- **Exercise goal**:
Repeat the lines below exactly as written, please, from the line with "This screenshot has" to the line with "Click the grey", both lines included, and no others.

- **Raw data**:
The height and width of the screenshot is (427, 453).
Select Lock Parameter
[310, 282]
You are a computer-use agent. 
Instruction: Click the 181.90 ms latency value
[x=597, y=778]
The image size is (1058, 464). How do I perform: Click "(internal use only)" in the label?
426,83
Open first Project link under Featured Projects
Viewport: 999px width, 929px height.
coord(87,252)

...

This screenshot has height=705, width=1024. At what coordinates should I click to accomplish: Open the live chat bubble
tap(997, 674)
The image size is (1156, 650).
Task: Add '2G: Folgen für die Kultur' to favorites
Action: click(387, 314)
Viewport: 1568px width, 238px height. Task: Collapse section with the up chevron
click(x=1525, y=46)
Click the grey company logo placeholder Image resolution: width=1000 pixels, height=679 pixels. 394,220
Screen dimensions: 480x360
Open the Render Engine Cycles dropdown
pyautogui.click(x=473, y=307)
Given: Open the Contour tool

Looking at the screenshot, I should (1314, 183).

- **Final answer**:
This screenshot has height=705, width=1024. At what coordinates should I click to accomplish: Open the live chat bubble
tap(997, 674)
The image size is (1156, 650).
Task: Add '2G: Folgen für die Kultur' to favorites
Action: click(387, 314)
Viewport: 1568px width, 238px height. Task: Collapse section with the up chevron
click(x=1525, y=46)
Click the grey company logo placeholder Image resolution: width=1000 pixels, height=679 pixels. 394,220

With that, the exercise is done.